Question: gene expression analysis using RNA seq data
0
gravatar for maryam.akram001
4 weeks ago by
maryam.akram00110 wrote:

I am new with RNA seq. I want to identify Cancerous genes using RNA seq gene expression data but unable to understand what does the values in FPKM normalized data indicate e.g does zero means that gene is not expressed and larger values means gene is highly expressed? Will it be ok to use FPKM normalized RNA seq data for differential gene expression analysis? Plus the data I am using is log2 transformed...

Thanking in anticipation..

sequencing rna-seq gene • 421 views
ADD COMMENTlink modified 4 weeks ago by RamRS18k • written 4 weeks ago by maryam.akram00110
2
gravatar for Kevin Blighe
4 weeks ago by
Kevin Blighe30k
Republic of Ireland
Kevin Blighe30k wrote:

Will it be ok to use FPKM normalized RNA seq data for differential gene expression analysis ????

It will not be okay to use FPKM values for differential expression analyses, even if you have seen it in some major publication. Statisticians / bio-statisticians are not accustom to peer review those publications, but they ought to.

Please read these:

1, What the FPKM? A review of RNA-Seq expression units

In bold, at the top (regarding RPKM, FPKM, TPM, and CPM):

The first thing one should remember is that without between sample normalization (a topic for a later post), NONE of these units are comparable across experiments. This is a result of RNA-Seq being a relative measurement, not an absolute one.
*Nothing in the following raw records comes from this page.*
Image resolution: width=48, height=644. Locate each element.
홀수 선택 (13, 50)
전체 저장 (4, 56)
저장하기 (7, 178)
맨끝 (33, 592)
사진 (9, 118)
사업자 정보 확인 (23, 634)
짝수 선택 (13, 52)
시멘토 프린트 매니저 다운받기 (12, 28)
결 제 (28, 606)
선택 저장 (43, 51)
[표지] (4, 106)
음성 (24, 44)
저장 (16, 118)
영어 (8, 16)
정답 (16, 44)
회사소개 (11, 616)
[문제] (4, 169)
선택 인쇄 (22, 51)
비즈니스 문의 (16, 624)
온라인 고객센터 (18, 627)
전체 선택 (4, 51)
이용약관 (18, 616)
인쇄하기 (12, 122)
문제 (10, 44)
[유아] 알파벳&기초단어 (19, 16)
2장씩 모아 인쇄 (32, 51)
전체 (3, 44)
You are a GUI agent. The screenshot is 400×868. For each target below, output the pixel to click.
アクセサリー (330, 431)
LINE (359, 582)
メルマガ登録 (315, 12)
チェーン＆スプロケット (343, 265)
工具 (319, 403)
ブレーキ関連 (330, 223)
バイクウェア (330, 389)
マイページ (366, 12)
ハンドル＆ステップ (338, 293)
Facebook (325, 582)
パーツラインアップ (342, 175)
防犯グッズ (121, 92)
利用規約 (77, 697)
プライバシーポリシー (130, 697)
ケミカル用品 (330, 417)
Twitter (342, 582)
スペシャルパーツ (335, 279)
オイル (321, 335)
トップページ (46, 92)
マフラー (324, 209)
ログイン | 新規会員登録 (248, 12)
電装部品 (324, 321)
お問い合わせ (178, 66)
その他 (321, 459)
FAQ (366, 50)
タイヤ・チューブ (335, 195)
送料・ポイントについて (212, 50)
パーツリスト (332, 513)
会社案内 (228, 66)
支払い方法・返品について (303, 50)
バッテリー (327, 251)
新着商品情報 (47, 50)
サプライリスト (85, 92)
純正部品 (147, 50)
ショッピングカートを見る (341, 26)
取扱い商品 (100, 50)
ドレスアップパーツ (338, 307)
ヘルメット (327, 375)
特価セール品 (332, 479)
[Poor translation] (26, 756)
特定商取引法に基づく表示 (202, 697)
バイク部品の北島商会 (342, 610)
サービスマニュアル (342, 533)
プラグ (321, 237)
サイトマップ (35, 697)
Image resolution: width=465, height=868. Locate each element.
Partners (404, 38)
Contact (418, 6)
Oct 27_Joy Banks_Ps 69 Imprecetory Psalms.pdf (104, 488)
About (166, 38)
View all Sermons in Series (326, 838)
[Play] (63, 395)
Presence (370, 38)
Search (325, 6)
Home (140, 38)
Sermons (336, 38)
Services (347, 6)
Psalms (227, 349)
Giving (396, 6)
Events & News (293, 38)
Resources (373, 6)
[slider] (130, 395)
2, A comprehensive evaluation of normalization methods for Illumina high-throughput RNA sequencing data analysis

In their key points:

The Total Count and RPKM normalization methods, both of which are still widely in use, are ineffective and should be definitively abandoned in the context of differential analysis.
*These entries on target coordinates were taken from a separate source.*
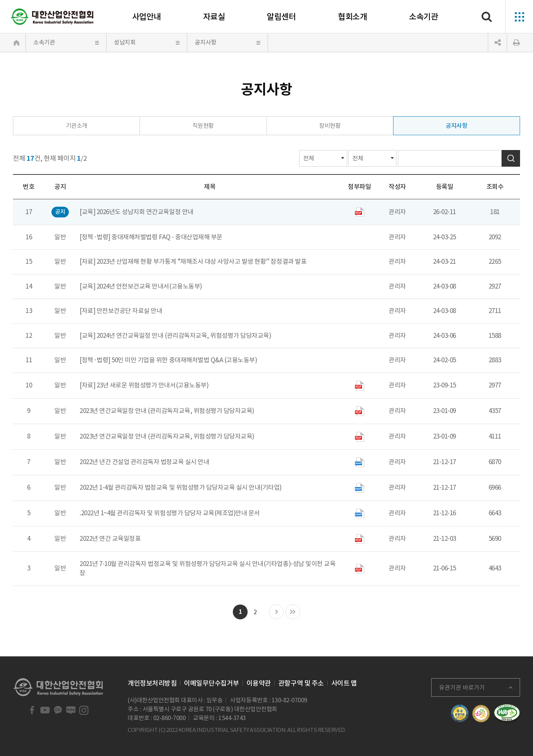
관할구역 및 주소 (301, 683)
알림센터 (281, 17)
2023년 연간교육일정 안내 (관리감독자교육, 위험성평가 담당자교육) (167, 411)
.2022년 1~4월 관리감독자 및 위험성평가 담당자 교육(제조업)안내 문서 (170, 513)
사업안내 (147, 17)
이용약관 (259, 683)
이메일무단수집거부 (211, 683)
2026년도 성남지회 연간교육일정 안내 (145, 212)
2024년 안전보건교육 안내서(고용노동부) (149, 286)
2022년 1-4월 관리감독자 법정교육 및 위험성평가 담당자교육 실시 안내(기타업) (181, 487)
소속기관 (423, 17)
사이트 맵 (344, 683)
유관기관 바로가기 (462, 687)
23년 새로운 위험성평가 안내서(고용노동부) (152, 385)
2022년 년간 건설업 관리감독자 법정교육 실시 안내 (144, 462)
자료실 (214, 17)
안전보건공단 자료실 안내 (130, 311)
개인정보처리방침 (152, 683)
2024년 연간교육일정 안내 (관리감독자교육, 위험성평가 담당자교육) (184, 336)
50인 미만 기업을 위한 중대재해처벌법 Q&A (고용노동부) (184, 360)
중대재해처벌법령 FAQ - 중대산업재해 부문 (167, 237)
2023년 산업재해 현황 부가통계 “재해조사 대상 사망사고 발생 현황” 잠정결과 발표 (201, 262)
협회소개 (352, 17)
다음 (276, 612)
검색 (511, 158)
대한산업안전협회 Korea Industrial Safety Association (52, 17)
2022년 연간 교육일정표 (110, 539)
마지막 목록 (293, 612)
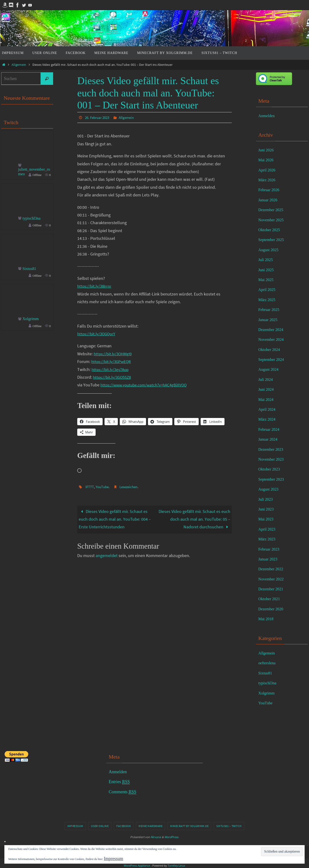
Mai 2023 (267, 519)
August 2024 (270, 369)
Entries (119, 782)
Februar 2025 (270, 309)
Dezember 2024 (272, 330)
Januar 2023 (269, 559)
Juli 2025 (266, 259)
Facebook (123, 826)
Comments (122, 792)
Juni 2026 (267, 150)
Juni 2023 (267, 509)
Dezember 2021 (272, 589)
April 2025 (268, 289)
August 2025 (270, 250)
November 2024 (272, 339)
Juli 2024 (266, 379)
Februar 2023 (270, 549)
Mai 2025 (267, 280)
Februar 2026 (270, 190)
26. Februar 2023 (99, 117)
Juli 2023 (266, 499)
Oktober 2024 (270, 349)
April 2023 (268, 529)
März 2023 (268, 539)
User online (100, 826)
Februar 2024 (270, 429)
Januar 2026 (269, 200)
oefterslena (268, 663)
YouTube (103, 486)
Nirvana (156, 837)
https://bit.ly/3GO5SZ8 (113, 377)
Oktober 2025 (270, 230)
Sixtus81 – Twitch (229, 826)
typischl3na (32, 220)
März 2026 (268, 180)
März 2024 (268, 419)
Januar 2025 (269, 319)
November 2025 (272, 220)
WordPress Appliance (137, 865)
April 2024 (268, 409)
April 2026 (268, 170)
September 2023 (272, 479)
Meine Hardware (150, 826)
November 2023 (272, 459)
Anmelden (267, 116)
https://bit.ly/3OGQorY (97, 333)
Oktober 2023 (270, 469)
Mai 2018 (267, 619)
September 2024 (272, 359)
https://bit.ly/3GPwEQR (112, 361)
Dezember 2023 (272, 449)
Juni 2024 (267, 389)
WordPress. (171, 837)
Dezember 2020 (272, 609)
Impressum (75, 826)
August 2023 (270, 489)
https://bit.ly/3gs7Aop (111, 369)
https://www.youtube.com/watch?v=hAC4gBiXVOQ (146, 384)
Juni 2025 (267, 270)
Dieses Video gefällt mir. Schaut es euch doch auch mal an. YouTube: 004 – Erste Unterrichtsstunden (115, 519)
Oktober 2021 (270, 599)
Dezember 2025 (272, 210)
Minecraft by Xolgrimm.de (189, 826)
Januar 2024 (269, 439)
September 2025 (272, 240)
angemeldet (107, 555)
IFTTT (90, 486)
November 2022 (272, 579)
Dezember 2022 (272, 569)
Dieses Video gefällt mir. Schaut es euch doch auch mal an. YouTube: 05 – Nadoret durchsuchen (194, 519)
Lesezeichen (131, 486)
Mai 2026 (267, 160)
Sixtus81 (30, 270)
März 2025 (268, 300)
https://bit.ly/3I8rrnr (95, 286)
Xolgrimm (31, 320)
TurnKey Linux (176, 865)
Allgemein (19, 64)
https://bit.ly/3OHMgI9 (114, 353)
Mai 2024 (267, 399)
[Note - FPKM is essentially the same as RPKM]

--------------------------------------------------------

As sophiespo mentions, try to obtain the raw counts and then feed these into one of the more serious differential expression analysis tools.

The community needs to abandon RPKM and FPKM data.

Kevin

ADD COMMENTlink modified 4 weeks ago • written 4 weeks ago by Kevin Blighe30k
1

I very much agree that having p-values calculated from counts can be useful (and it important to be familiar with programs like edgeR / DESeq2), but I strongly disagree with the conclusion that "The community needs to abandon RPKM and FPKM data."
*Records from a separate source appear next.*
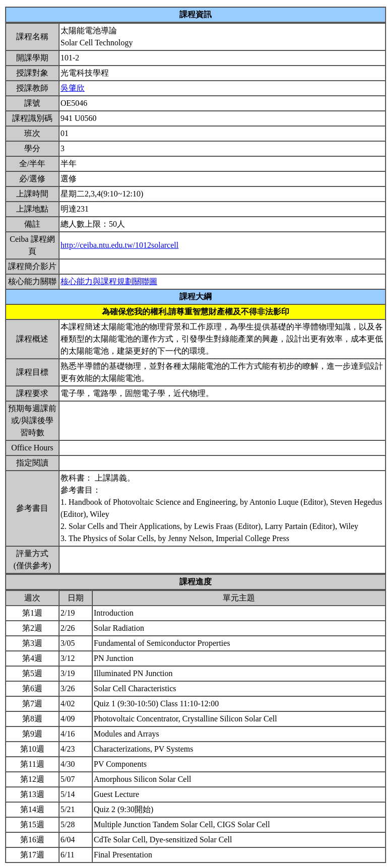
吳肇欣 (73, 88)
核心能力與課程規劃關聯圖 (109, 281)
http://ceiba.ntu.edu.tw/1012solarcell (119, 245)
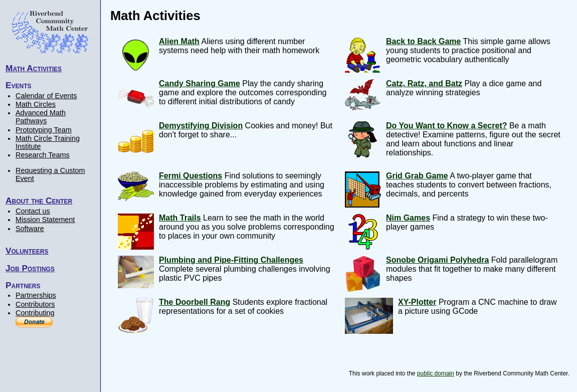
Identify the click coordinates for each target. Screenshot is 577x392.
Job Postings (30, 268)
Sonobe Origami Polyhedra (437, 260)
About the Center (39, 201)
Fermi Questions (190, 175)
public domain (436, 373)
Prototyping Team (44, 130)
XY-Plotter (417, 302)
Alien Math (179, 41)
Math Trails (180, 218)
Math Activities (34, 68)
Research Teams (43, 155)
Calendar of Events (46, 96)
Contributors (35, 304)
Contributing (35, 313)
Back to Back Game (423, 41)
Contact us (33, 211)
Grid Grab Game (417, 175)
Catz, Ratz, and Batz (424, 83)
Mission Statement (45, 220)
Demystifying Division (201, 125)
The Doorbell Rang (195, 302)
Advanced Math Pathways (41, 117)
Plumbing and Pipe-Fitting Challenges (231, 260)
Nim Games (408, 218)
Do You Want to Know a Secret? (447, 125)
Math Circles (36, 104)
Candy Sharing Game (200, 83)
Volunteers (27, 251)
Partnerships (36, 295)
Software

For me, I think having the independently calculated FPKM values can be extremely important in terms of testing the differential expression methods (which should be done for each project). For example, you have a gene that is known to be affected, shows clear differential expression in the FPKM values, but may not be differentially expressed with at least one method for your particular dataset. You can also visually compare heatmaps with genes identified using different methods this way.

I admittedly don't exactly have a formal publication to exactly show this (I am currently trying to help get the separate studies to the point of publication), but I do have a benchmark from a little while ago:

Warden et al. 2013 (click here for PDF)

In that situation, the number of samples is more than you would probably expect in a typical experiment, but the results match what I would typically expect in that log2(FPKM+0.1) values to be relatively more conservative than edgeR/DESeq2, and that matches most of what you see in Figure 6 (although there were some situations where the DESeq1 2-variable model, adjusting for patient, produced the gene list with the highest proportion of genes identified using all 3 methods in that study).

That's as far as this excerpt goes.